## Document section
==*==
How P&G is Helping to Build a Digital Advertising Future that Respects Consumer Privacy, Provides Transparency and Consent
In the last several weeks, there has been much discussion within the advertising industry – and beyond – about Apple’s upcoming software that would give consumers greater control in sharing their personal data with apps and websites owned by other companies. While Apple’s proposed changes alone don’t have a sizeable impact on our ability to reach consumers with relevant information – less than 5 percent of our consent-based consumer data comes from app-to-app sharing – their changes are part of a much wider effort across the industry. Other platforms like Google are developing new ways to create an internet more conducive to consumer privacy, in balance with content consumers want.
And so are we.
Consumers are at the heart of P&G’s brand building. That’s why we are doubling down on transparency, and consent-based consumer data collection, leveraging industry best practices. This is becoming part of the value equation of a trusted brand. We notify consumers about what data we are collecting and how we will use it so that they can make informed decisions about whether to opt-in to our programs, and when they do consent, we provide them with useful information and content from our trusted brands. We do this through multiple consumer touchpoints where we engage with consumers responsibly. And, we enrich consumer data in a clear and transparent way with behavioral and purchase signals to improve analytics, build algorithms, and develop consumer engagement applications that drive growth and efficiency.
==*==
## Tasks for this exercise
(A) Using the P&G article on consumer privacy, decide whether each statement agrees with it. Answer yes or no for each, quoting the deciding words. (i) Less than 5 percent of P&G's consent-based consumer data comes from app-to-app sharing. (ii) Apple's proposed changes alone have a sizeable impact on P&G's ability to reach consumers. (iii) Google is named as another platform developing ways to make the internet more conducive to consumer privacy.
(B) Write out a passage of the P&G article on consumer privacy, starting at "How P&G is Helping" and ending at "content consumers want.".
(C) Please continue the P&G article on consumer privacy, picking up after its final sentence.

## Supplied information
==*==
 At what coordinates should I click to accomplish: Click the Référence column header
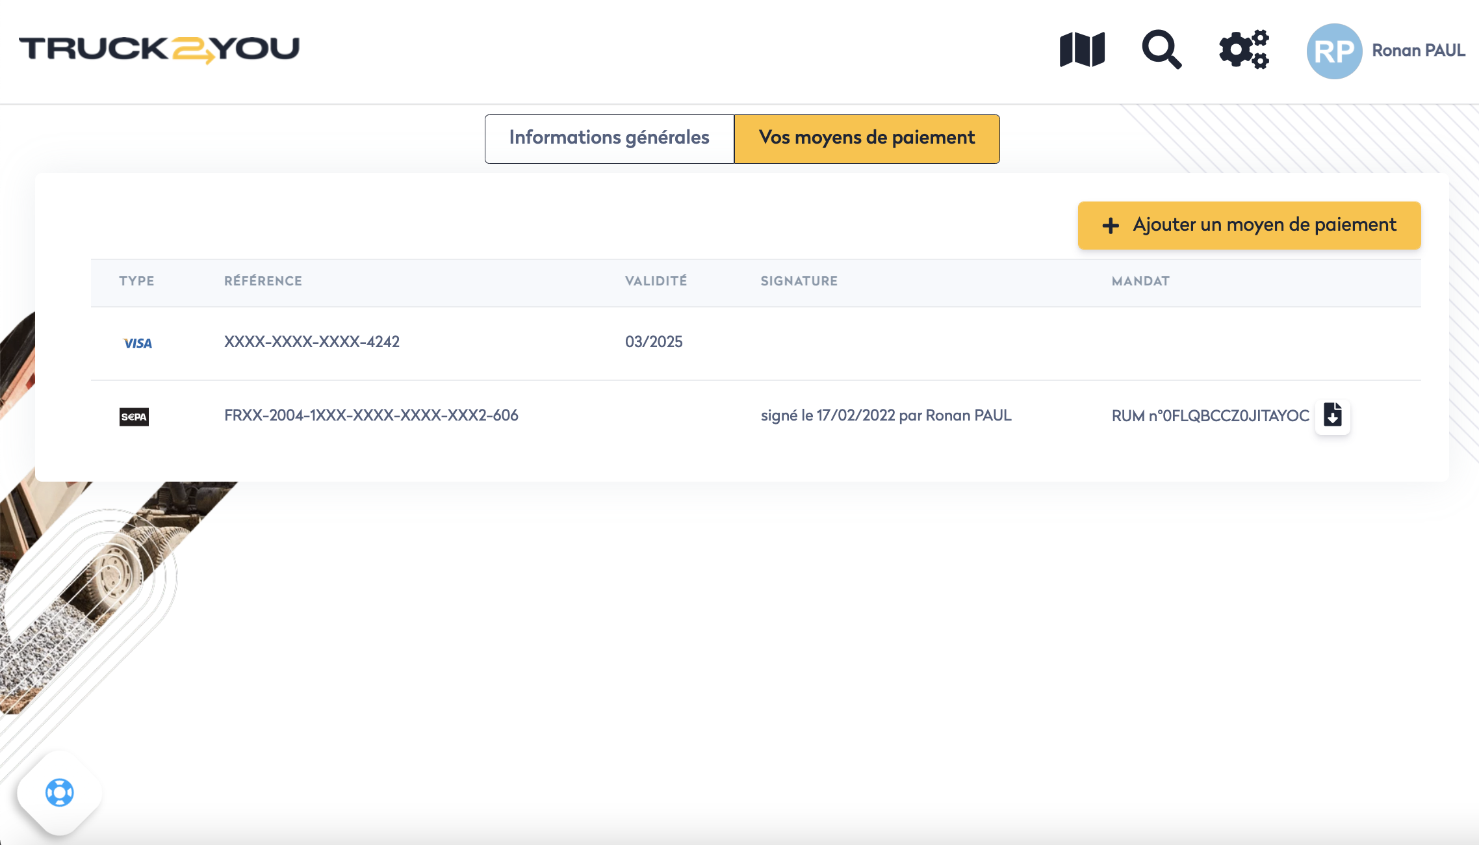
==*==
## Results in order
(A)
(i) Yes: "less than 5 percent of our consent-based consumer data comes from app-to-app sharing"
(ii) No: "Apple’s proposed changes alone don’t have a sizeable impact on our ability to reach consumers with relevant information"
(iii) Yes: "Other platforms like Google are developing new ways to create an internet more conducive to consumer privacy"

(B)
How P&G is Helping to Build a Digital Advertising Future that Respects Consumer Privacy, Provides Transparency and Consent
In the last several weeks, there has been much discussion within the advertising industry – and beyond – about Apple’s upcoming software that would give consumers greater control in sharing their personal data with apps and websites owned by other companies. While Apple’s proposed changes alone don’t have a sizeable impact on our ability to reach consumers with relevant information – less than 5 percent of our consent-based consumer data comes from app-to-app sharing – their changes are part of a much wider effort across the industry. Other platforms like Google are developing new ways to create an internet more conducive to consumer privacy, in balance with content consumers want.

(C)
But you wouldn’t know any of this by reading recent reporting about our work on this issue through our membership in the advertising association in China.
Here are the facts: P&G – along with 30 others – participated in discussions about developing additional ways to reach Chinese consumers with digital ads. Like all our work in this area, our input prioritized data privacy, transparency and consent for consumers – priorities we have long advocated for as the entire industry modernizes the way it reaches consumers with digital advertising. The principles and standards of this effort were also publicly available, clearly stating that the proposed industry effort – called CAID – can be turned on and off by consumers, protect user data, and not be linked to personal information.
This input isn’t at odds with Apple – who we are also working directly with – or anyone else who shares our values of giving consumers control and transparency.
In fact, this is the exact same approach we are taking in our work with advertising associations in countries around the world – like the Association of National Advertisers in the U.S., Incorporated Society of British Advertisers in Europe, and World Federation of Advertisers worldwide. As one of the world’s largest advertisers, we have a responsibility to do our part in ensuring there are clear rules and standards for consumers, and for companies to operate.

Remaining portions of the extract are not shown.